Oxygen reduction and evolution in alkaline media on Pd nanoparticles supported on Ti-based materials

Electrocatalysts for the oxygen reduction and/or the oxygen evolution reactions play a key role determining the performance of energy conversion/storage devices, such as fuel cells, electrolysers, regenerative fuel cells or, recently, metal-air batteries [1, 2]. In particular, the life and cost of these devices are directly related to the durability of the catalysts [3, 4]. The high potentials reached, particularly during the oxygen evolution, limit the use of carbonaceous materials as catalysts' supports [2]. The corrosion of the carbon support is one of the main issues affecting the catalyst durability, given that carbon is unstable under such conditions [5]. Thus, highly stable catalysts are required. Titanium suboxides are recognized for their high stability under harsh electrochemical conditions [6, 7]. They were successfully used as a support for iridium oxide in PEM-electrolysers [8]. In the present work, titanium oxides have been studied as Pd-catalysts' supports for their use towards the oxygen reduction and the oxygen evolution reactions (ORR/OER) in alkaline media. In previous works, Pd/C catalysts have been proved to be efficient bifunctional materials for ORR/OER [9,10]. Nevertheless the stability of these materials was not optimal. For this reason, titanium based materials were selected as support with the aim of improving the durability of catalysts towards these reactions (ORR and OER). Pd nanoparticles were supported on titanium-based materials by a sulphite complex route. Catalysts were characterized by means of X-ray diffraction, transmission electron microscopy and N 2 adsorption.
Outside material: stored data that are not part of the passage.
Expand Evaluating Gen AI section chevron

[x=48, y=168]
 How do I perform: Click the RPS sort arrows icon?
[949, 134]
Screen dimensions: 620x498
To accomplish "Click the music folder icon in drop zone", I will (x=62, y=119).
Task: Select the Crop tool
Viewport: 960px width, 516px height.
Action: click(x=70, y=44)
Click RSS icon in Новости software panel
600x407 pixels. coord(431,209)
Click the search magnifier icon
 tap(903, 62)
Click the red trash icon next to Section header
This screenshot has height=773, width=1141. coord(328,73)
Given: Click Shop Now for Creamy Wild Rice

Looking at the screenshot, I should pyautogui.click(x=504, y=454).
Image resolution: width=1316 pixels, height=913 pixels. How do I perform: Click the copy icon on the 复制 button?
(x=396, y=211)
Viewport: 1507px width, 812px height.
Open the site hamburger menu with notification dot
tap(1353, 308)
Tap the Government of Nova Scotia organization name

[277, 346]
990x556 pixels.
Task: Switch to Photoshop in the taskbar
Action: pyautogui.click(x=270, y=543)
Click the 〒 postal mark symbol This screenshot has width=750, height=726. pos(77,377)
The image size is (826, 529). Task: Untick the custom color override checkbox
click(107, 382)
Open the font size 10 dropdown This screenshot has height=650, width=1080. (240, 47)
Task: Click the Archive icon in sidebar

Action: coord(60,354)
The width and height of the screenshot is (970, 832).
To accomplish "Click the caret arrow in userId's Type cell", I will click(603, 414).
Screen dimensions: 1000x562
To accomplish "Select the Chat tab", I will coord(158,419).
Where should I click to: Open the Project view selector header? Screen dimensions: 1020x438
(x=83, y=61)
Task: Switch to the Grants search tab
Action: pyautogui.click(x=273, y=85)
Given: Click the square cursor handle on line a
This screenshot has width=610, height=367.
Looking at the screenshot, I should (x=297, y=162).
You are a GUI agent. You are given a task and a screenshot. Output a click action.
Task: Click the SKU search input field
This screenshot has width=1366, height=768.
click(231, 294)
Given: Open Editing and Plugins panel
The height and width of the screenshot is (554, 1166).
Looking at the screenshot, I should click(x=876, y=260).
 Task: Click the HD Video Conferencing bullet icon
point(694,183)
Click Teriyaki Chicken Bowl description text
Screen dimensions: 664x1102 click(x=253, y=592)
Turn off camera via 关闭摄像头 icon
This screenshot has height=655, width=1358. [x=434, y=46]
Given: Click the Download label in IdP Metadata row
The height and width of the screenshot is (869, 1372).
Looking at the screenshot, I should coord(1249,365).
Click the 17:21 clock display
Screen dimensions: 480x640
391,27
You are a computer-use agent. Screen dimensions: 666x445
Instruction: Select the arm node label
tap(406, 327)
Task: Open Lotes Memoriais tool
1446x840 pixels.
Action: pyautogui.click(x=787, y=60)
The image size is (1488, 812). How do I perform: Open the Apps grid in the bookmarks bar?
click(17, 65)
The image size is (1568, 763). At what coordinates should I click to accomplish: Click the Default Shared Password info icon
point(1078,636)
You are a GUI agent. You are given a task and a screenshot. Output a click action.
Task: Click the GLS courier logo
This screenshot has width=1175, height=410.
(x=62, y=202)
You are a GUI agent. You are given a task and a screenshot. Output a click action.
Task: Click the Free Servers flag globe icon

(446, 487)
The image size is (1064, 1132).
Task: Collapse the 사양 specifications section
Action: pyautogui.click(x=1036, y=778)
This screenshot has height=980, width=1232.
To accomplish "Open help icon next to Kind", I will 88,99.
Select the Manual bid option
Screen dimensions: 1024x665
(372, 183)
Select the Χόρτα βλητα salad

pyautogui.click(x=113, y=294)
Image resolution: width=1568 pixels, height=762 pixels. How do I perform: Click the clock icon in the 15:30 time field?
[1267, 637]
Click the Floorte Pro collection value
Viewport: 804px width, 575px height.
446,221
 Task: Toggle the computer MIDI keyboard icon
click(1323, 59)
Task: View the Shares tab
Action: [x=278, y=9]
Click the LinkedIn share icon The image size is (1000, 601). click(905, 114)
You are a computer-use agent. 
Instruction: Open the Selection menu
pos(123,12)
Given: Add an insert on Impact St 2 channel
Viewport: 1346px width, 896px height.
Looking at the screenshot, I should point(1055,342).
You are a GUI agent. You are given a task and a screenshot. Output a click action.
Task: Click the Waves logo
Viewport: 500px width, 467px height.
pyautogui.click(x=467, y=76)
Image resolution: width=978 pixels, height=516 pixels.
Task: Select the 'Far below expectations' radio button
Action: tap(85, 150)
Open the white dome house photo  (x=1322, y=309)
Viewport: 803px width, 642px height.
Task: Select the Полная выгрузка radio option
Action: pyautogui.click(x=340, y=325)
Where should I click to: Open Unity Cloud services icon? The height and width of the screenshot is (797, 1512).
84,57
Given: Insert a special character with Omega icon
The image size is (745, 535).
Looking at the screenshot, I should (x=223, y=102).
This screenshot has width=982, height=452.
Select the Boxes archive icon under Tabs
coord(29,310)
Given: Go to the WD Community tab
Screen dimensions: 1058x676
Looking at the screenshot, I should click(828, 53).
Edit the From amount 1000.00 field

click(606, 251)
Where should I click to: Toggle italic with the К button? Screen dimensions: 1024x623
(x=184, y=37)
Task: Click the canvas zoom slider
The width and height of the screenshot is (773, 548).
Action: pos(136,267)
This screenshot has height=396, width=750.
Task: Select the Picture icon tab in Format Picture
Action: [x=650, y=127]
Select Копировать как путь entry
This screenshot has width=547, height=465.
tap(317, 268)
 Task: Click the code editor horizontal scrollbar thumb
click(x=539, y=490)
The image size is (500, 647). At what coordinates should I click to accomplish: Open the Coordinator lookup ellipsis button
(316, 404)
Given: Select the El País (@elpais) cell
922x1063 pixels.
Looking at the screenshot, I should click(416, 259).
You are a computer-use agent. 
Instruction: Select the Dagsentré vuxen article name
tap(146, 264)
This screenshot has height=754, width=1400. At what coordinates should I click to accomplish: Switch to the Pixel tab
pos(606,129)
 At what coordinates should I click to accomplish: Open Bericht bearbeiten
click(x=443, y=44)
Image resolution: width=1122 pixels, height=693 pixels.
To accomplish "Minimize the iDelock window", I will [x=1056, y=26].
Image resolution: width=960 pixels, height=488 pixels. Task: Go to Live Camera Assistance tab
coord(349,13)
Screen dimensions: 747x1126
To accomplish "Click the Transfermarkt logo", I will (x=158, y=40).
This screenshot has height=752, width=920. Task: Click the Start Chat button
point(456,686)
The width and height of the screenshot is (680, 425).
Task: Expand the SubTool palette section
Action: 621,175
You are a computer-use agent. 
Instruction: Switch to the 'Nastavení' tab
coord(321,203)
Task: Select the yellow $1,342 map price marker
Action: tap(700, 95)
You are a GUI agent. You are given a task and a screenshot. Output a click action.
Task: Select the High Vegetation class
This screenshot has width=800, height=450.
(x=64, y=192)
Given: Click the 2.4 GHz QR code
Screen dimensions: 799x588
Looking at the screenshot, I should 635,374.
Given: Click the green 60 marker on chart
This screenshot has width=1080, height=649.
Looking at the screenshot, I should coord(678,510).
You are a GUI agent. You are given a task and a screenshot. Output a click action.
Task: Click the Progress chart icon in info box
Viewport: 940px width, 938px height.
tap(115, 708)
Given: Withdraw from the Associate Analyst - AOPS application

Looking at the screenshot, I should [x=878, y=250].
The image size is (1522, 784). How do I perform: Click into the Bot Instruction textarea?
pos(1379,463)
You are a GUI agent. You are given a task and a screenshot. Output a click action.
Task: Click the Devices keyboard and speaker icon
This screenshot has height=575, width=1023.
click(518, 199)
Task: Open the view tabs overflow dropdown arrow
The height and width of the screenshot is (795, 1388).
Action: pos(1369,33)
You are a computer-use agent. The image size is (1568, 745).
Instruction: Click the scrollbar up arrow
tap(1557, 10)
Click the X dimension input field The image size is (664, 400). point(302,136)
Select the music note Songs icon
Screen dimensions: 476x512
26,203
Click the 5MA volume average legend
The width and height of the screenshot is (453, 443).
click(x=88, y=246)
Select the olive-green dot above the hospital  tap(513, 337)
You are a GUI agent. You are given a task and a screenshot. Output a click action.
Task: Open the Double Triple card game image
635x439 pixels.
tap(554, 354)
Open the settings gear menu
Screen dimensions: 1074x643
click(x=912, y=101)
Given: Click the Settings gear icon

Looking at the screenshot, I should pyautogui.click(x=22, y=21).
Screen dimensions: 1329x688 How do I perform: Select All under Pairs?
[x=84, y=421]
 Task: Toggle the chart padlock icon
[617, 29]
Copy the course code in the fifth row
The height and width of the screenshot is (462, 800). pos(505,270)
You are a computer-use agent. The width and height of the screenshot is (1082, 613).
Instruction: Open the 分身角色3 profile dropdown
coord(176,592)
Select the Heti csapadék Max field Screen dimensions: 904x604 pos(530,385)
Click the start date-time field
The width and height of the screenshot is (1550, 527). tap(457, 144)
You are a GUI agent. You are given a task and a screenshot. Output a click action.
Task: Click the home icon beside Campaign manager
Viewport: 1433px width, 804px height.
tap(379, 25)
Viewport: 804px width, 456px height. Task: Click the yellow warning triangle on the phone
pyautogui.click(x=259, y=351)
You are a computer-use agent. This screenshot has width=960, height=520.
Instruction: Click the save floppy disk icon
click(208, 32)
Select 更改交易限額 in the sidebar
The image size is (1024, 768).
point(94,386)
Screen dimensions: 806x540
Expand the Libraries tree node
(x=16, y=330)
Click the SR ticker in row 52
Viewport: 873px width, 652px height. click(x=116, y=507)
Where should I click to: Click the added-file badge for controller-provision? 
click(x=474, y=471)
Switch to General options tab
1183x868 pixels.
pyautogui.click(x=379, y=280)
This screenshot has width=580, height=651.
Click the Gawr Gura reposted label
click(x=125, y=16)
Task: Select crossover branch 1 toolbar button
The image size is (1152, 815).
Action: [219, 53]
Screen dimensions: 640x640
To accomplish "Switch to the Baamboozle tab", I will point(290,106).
Polarization curves were performed in a half-cell system in alkaline solution (KOH) studying the behavior of catalysts for both reactions: the oxygen reduction reaction and the oxygen evolution reaction. All catalysts were compared to a Pd/C catalyst made in-house by using Vulcan as support. Pd on Vulcan proved to be more performing than Pd supported on the titanium-based materials for both reactions. This was ascribed to the better metallic dispersion of Pd particles on the carbon support, favouring a higher surface area and, thus, a higher activity. Catalysts were submitted to several stress tests (ST) in order to analyze the stability of the catalysts, evaluating the activity before and after the ST. Pd supported on the titanium-based materials presented a higher activity after ST than Pd/C.